Announcing Power Africa 2.0

Let’s publicly exhale and celebrate our just completed Partners Week in Washington, D.C. It was wonderful to see many of you and we can’t thank you enough for continuing your outstanding collaboration that is helping Power Africa make a huge difference. We’re now at 90 deals that have reached financial close and more than 50 million people have access to electricity for the first time.

During our Partners Week from February 26 to March 2, we convened members of the interagency, the diplomatic corps, African government and utility leaders, our multilateral and bilateral partners, and our private sector partners at a series of events that showcased and deepened our cooperation in support of our shared electrification goals in Africa. It’s not every day that two U.S. Cabinet secretaries, four federal agency heads, and the National Security Council publicly express overwhelming support for Power Africa all in the same week. And while that’s certainly satisfying, we were even more enthused by the visiting African officials in Washington and in Houston (during CERAWeek) who told us that Power Africa is having an enormous impact and that they each greatly appreciate our support and interventions.

It was a packed house at our 2018 Partners Meeting. Credit — Peter Blaes

USAID Administrator Mark Green launched Power Africa’s 2.0 strategy, sharing his vision of how USAID and Power Africa support the development of the power sector. His complete remarks are available here, but we want to highlight a few:

USAID Administrator Mark Green.

“This strategy will ensure that Power Africa can continue to bring innovative ideas and enterprise-driven approaches to bear to help meet Africa’s power needs, but more importantly help expand Power Africa’s power opportunities.

Under Power Africa 2.0, we will be expanding beyond our previous targets of increased energy generation and access and looking to make gains in the areas of distribution and transmission. And perhaps most importantly, we will be taking on the enabling environments that allow private enterprise to grow and thoroughly flourish.

The strategy supports U.S. economic prosperity by expanding the number of American firms we work with, in particular, small and medium-sized businesses. It strengthens American engagement leadership by fostering free and open markets, as well as sustainable and fair business practices. And it will improve regional stability as African economies continue to grow and expand and to create opportunities for their young people.”

National Security Council Senior Director for Africa, Cyril Sartor, at our Partners Meeting described Power Africa as a successful initiative that the Trump Administration has fully embraced — a testament to our partnership model and private sector results that have been achieved to date. Sartor noted the Administration’s interest in encouraging reform for more effective governance and improving the enabling environment in coordination with like-minded partners.

Acting MCC CEO Jonathan Nash, USTDA Director Tom Hardy, and OPIC President and CEO Ray Washburne all expressed support of our interagency model during our Partners Meeting. Washburne noted that through Power Africa, “We’ve introduced the best of American business practices and standards throughout Africa. And we’ve helped American businesses access some of the fastest growing economies on the planet.

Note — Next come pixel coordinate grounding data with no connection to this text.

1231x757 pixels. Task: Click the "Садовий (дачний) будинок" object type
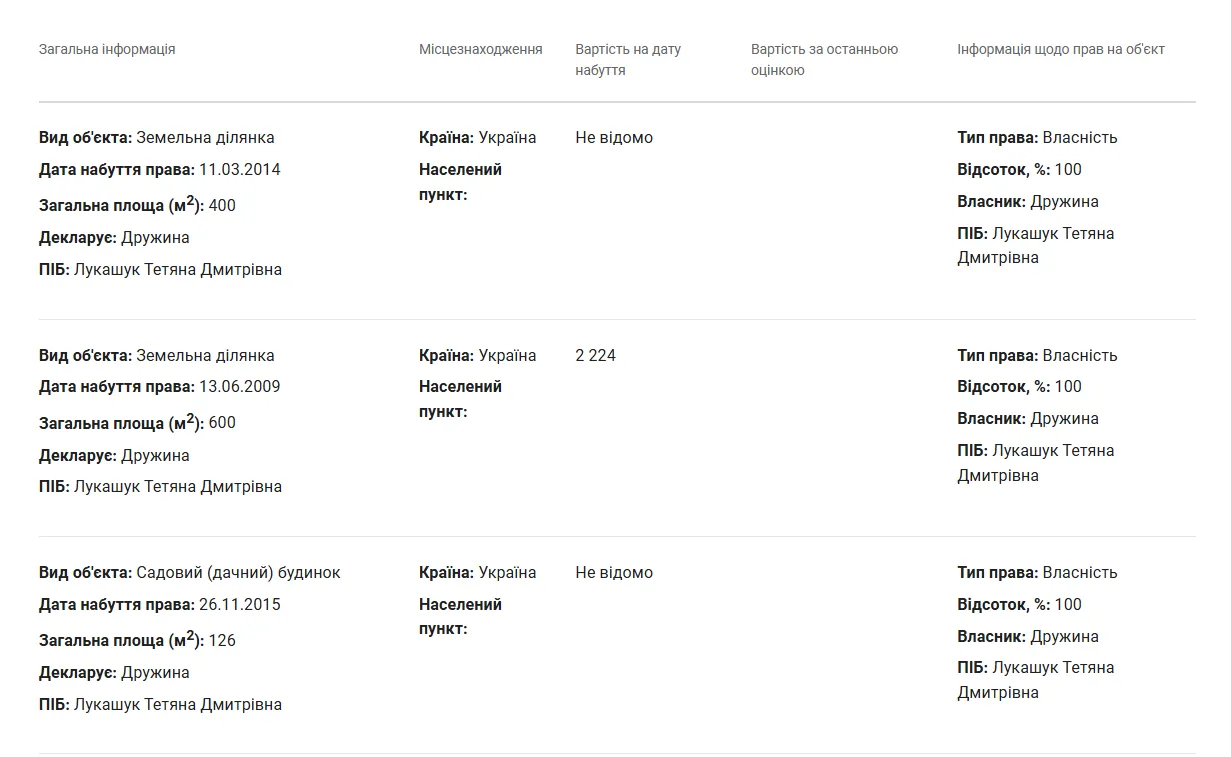[x=238, y=572]
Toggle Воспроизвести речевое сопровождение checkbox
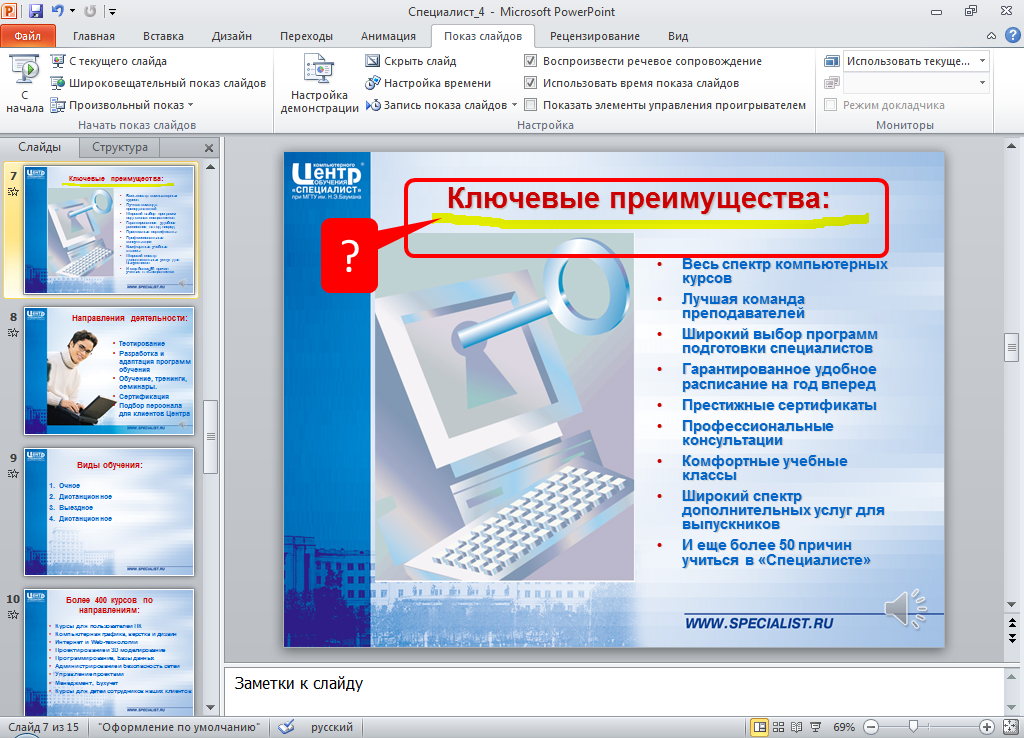The image size is (1024, 738). (x=531, y=61)
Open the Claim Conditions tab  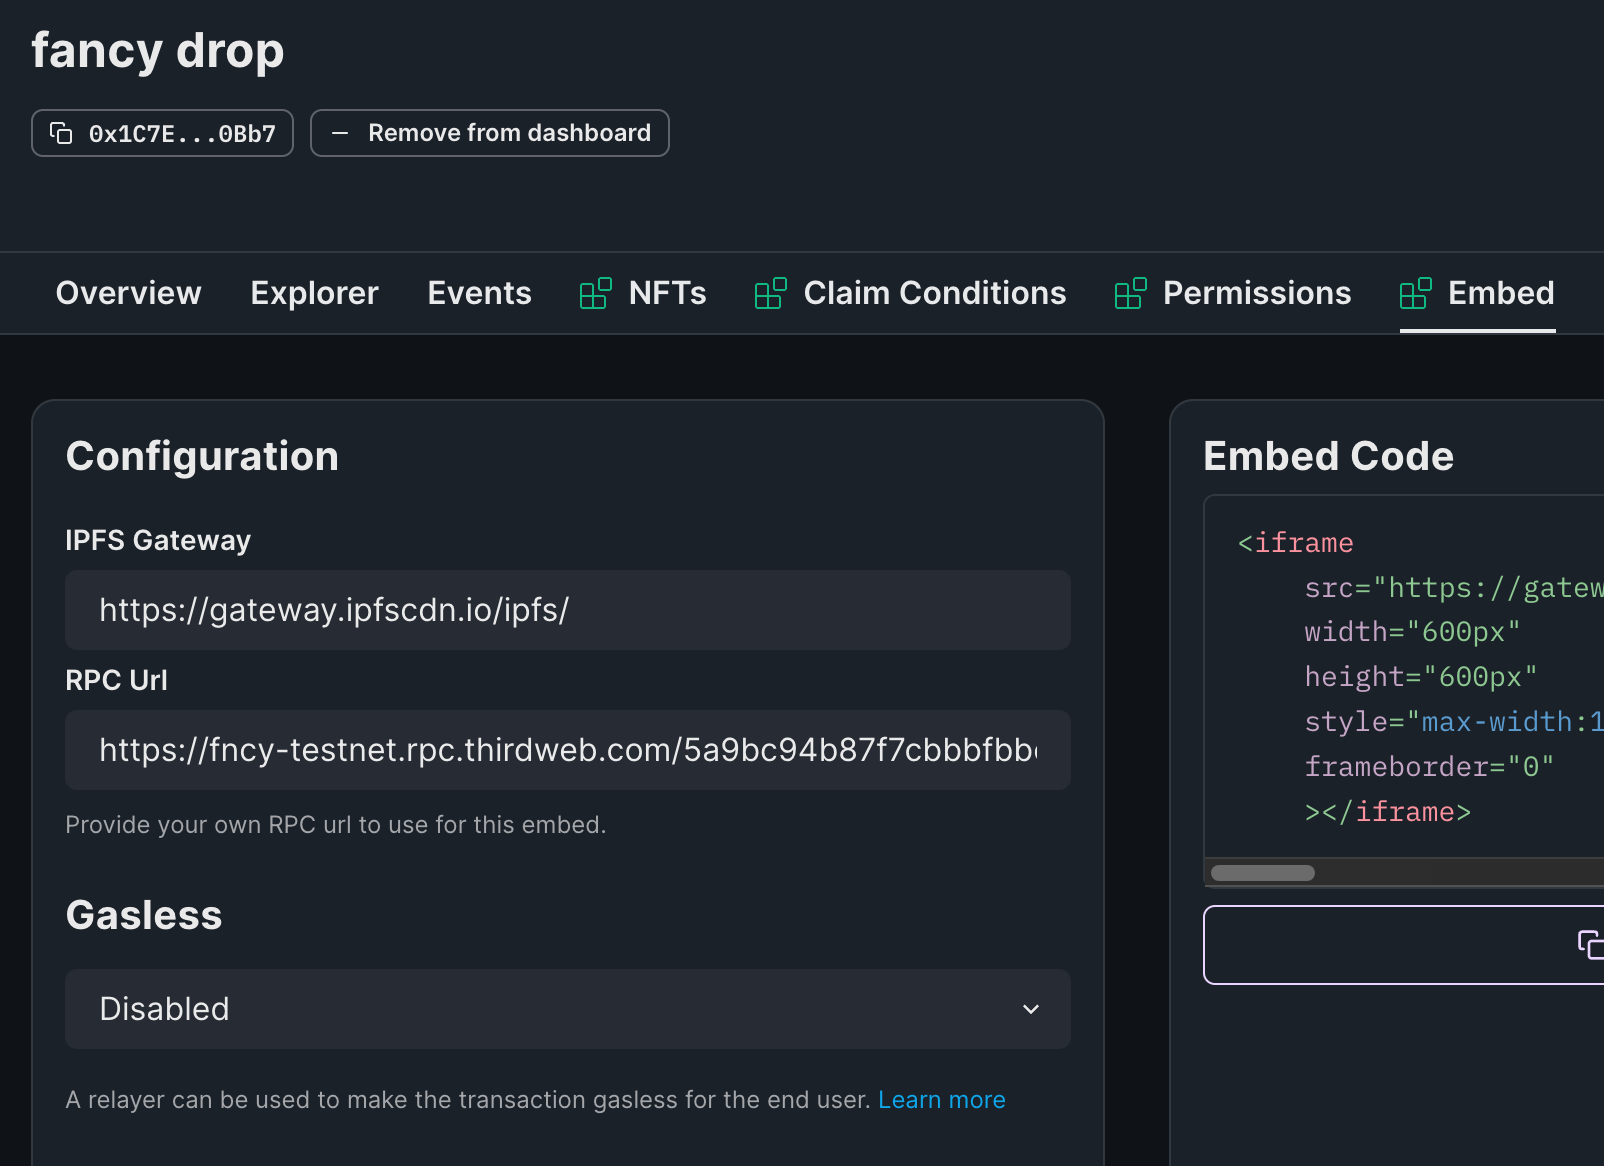pos(934,293)
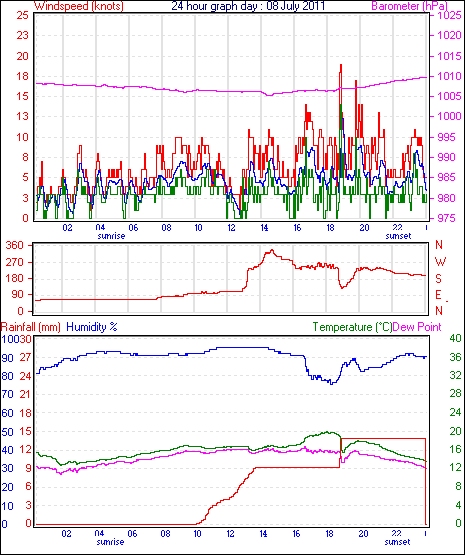
Task: Click the Rainfall (mm) legend label
Action: coord(31,327)
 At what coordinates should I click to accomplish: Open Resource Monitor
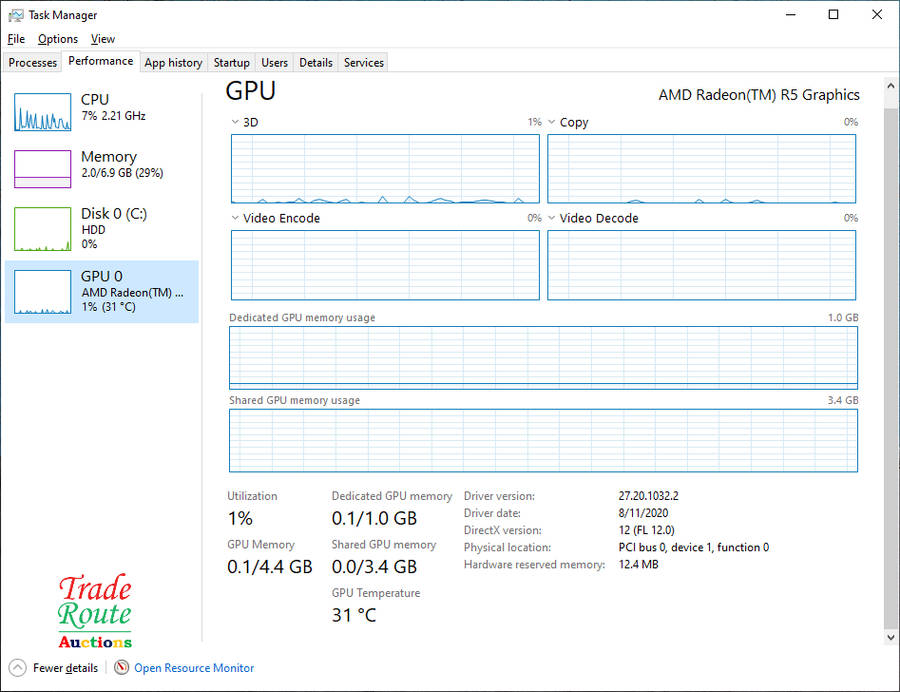(x=194, y=667)

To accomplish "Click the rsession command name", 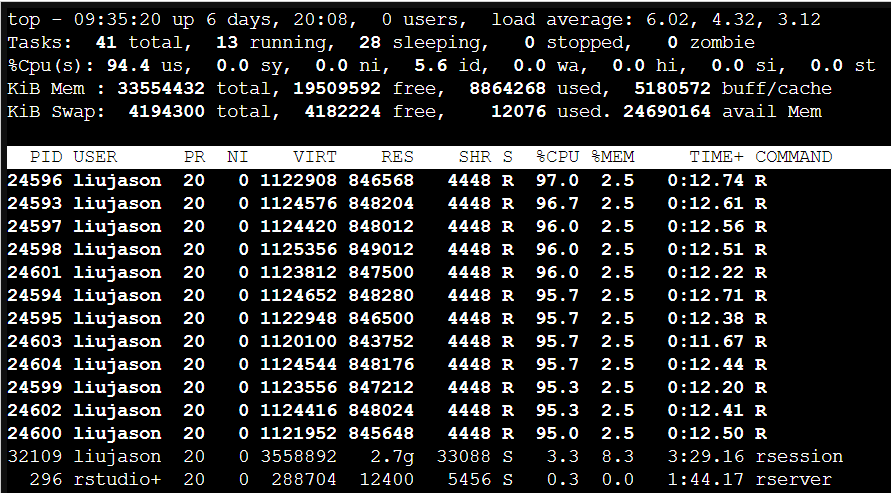I will (x=798, y=457).
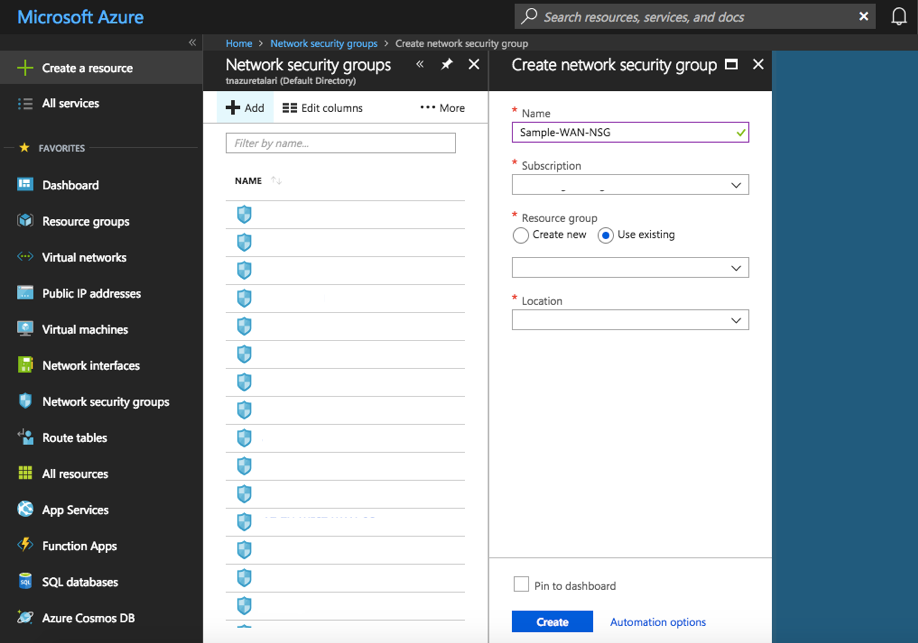Expand the Resource group dropdown
Viewport: 918px width, 643px height.
[x=630, y=268]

This tremendous success is a testament to the strength of collaboration both among all the U.S. Government agencies that are part of this initiative and all the private sector partners we’ve worked with.”

At CERAWeek in Houston, Secretary of Energy Rick Perry spoke highly of Power Africa. He emphasized that the U.S. is paving the way towards “global energy security and mutual prosperity.” He praised Power Africa’s efforts repeatedly during sessions with African ministers and business leaders.

As if that weren’t enough, we launched Power Africa’s fourth book in our Understanding series: Understanding Power Project Procurement. The Department of Commerce’s Commercial Law Development Program (CLDP) led development of this book in collaboration with the African Development Bank’s African Legal Support Facility. In the book’s cover letter, Commerce Secretary Wilbur Ross described Power Africa as “one of the best models for collaboration between the U.S. Government and the private sector to achieve positive commercial and policy outcomes.”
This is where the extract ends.